Aim of the task: From the top of the records below, return each line exactly, ending with the line that contains "Your Email (771, 1334)".

Provided records:
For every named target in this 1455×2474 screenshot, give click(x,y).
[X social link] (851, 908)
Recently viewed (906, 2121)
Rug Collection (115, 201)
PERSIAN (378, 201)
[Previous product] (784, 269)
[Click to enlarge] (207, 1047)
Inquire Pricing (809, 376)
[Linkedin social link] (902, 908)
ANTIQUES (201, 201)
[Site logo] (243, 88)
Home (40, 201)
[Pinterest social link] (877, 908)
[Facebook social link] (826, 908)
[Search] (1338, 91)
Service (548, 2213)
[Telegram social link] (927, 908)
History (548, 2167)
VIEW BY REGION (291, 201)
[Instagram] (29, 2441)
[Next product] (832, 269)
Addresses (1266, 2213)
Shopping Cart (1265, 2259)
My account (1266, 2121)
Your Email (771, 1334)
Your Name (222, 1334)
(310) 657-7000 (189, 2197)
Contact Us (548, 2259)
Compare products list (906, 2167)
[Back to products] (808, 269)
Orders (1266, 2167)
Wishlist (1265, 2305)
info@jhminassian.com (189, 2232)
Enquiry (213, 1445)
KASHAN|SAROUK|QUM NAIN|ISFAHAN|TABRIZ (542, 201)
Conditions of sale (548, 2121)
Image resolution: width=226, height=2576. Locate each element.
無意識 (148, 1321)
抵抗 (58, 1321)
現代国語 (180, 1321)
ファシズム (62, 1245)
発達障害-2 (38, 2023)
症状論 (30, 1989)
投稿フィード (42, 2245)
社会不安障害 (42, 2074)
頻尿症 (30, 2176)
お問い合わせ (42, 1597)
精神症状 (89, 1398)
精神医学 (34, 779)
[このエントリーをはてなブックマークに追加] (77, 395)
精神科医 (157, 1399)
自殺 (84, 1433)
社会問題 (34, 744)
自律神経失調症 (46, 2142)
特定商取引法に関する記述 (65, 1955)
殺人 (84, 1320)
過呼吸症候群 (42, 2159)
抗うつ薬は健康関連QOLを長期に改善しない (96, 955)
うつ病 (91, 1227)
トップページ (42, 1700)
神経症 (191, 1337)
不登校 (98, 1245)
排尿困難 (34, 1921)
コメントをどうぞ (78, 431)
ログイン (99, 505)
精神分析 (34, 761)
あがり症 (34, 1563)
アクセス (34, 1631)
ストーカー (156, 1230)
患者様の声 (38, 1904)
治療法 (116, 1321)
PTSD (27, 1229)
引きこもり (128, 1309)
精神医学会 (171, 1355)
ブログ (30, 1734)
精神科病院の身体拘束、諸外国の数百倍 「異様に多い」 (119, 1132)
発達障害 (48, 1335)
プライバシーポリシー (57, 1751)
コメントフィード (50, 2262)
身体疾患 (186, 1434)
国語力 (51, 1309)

Task solution:
For every named target in this 1455×2474 screenshot, give click(x,y).
[X social link] (851, 908)
Recently viewed (906, 2121)
Rug Collection (115, 201)
PERSIAN (378, 201)
[Previous product] (784, 269)
[Click to enlarge] (207, 1047)
Inquire Pricing (809, 376)
[Linkedin social link] (902, 908)
ANTIQUES (201, 201)
[Site logo] (243, 88)
Home (40, 201)
[Pinterest social link] (877, 908)
[Facebook social link] (826, 908)
[Search] (1338, 91)
Service (548, 2213)
[Telegram social link] (927, 908)
History (548, 2167)
VIEW BY REGION (291, 201)
[Instagram] (29, 2441)
[Next product] (832, 269)
Addresses (1266, 2213)
Shopping Cart (1265, 2259)
My account (1266, 2121)
Your Email (771, 1334)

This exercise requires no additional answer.